Judge: Discipline should be an incentive for NOPD cops to wear cameras

A federal judge says discipline should be tough enough to force New Orleans police officers to use body cameras and dash cameras, but interim Police Superintendent Michael Harrison told the judge there will be times when it may not be safe.

Judge Susie Morgan is overseeing the implementation of the consent decree the city signed with the U.S. Justice Department. The consent decree is designed to reform a department that was viewed as having serious problems with police misconduct.

An audit found that in August of this year, cops used cameras 49 percent of the time they were required to. In September, it increased to 62 percent.

Harrison told the judge that technical problems have been an issue. He said some of the computer servers were down at the time of the court hearing. Still, Harrison said he is serious about compliance. He wants cops to turn on the cameras each time they exit their vehicle on police business.

The NOPD Public Integrity Bureau has two dozen investigations underway into the use of the cameras.
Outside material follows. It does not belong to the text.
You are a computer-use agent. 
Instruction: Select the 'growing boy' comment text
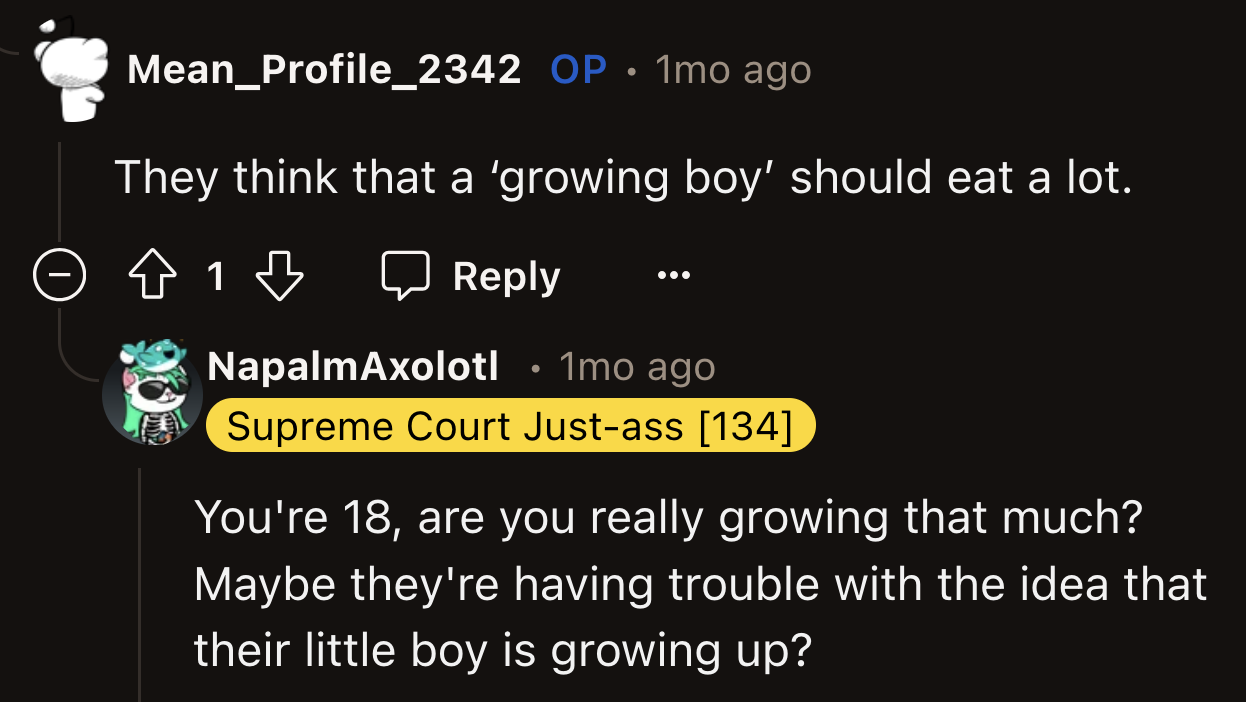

Both federal and local monitors are keeping tabs on the progress officers are making.

"Since everything that's happened in Missouri and also everything that's happened here in New Orleans that the public is very concerned about making sure that they have a recording on what's actually happening, every transaction, especially the transactions that are contentious," said Deputy Independent Police Monitor Simone Levine.
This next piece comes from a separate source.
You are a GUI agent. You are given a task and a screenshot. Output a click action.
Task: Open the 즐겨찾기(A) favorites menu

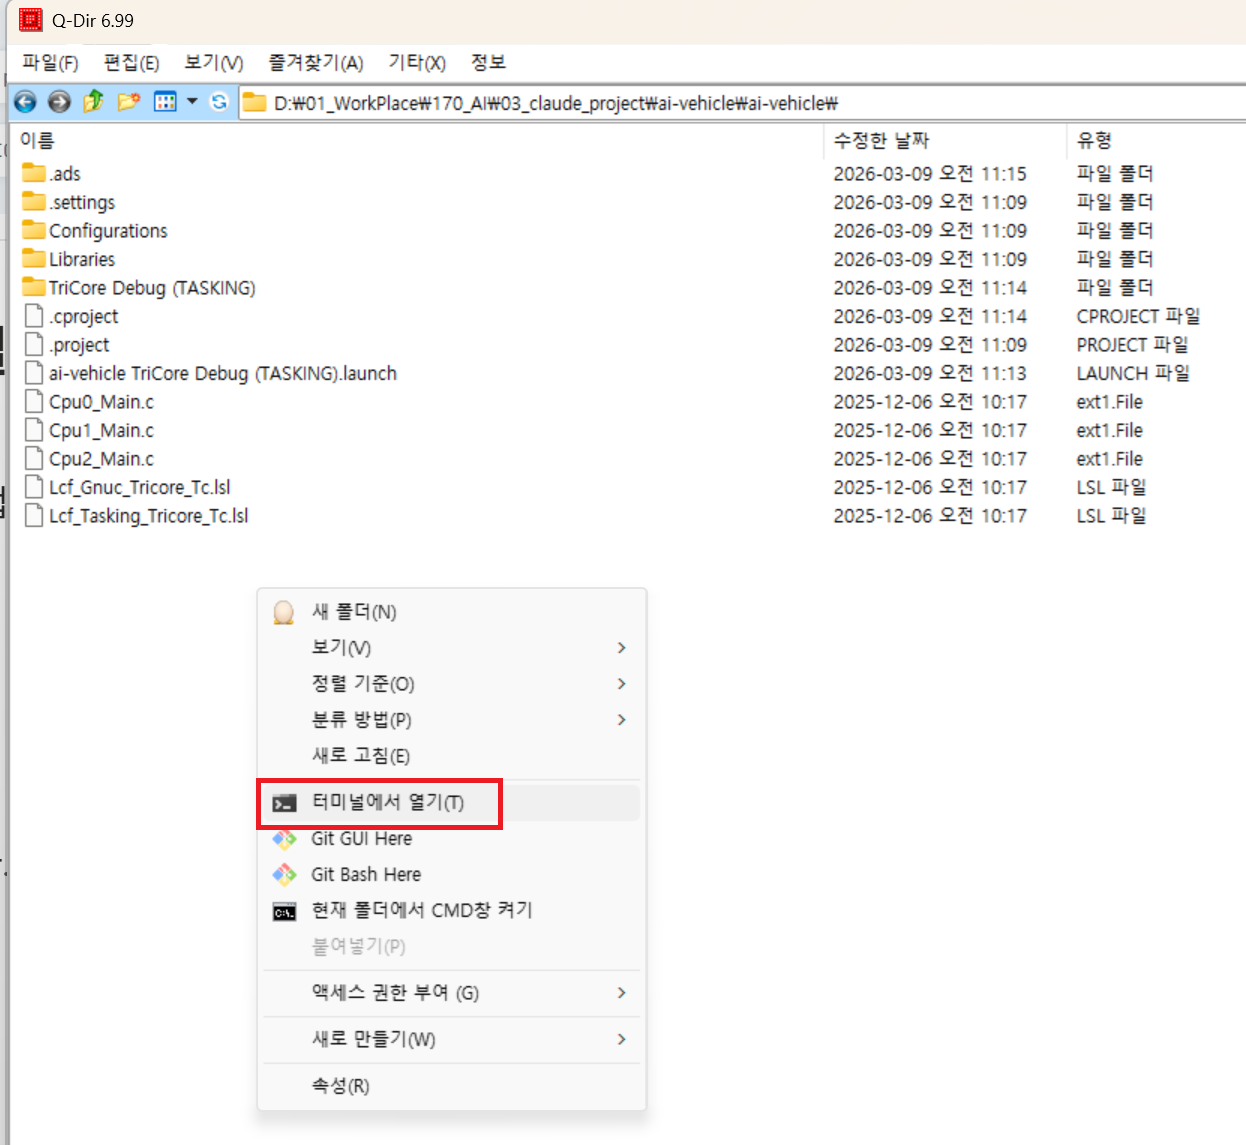tap(315, 63)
The cameras are to be used in almost all instances, including traffic stops, police chases, SWAT rolls and during physical and verbal confrontations.

"There may be instances where there's a split-second decision to be made to preserve life, obviously we teach our officers to preserve life and to protect the lives of other citizens, and so that's the message to the officers. We don't want them to be confused about that," said Harrison.

"Those cameras can actually exonerate them, you know, those cameras will always do justice by the officers that are actually doing the right thing," said Levine.

Harrison said the department will develop new "trip" sheets that officers will have to complete and sign. He said not being truthful about the use of cameras could cost officers their jobs.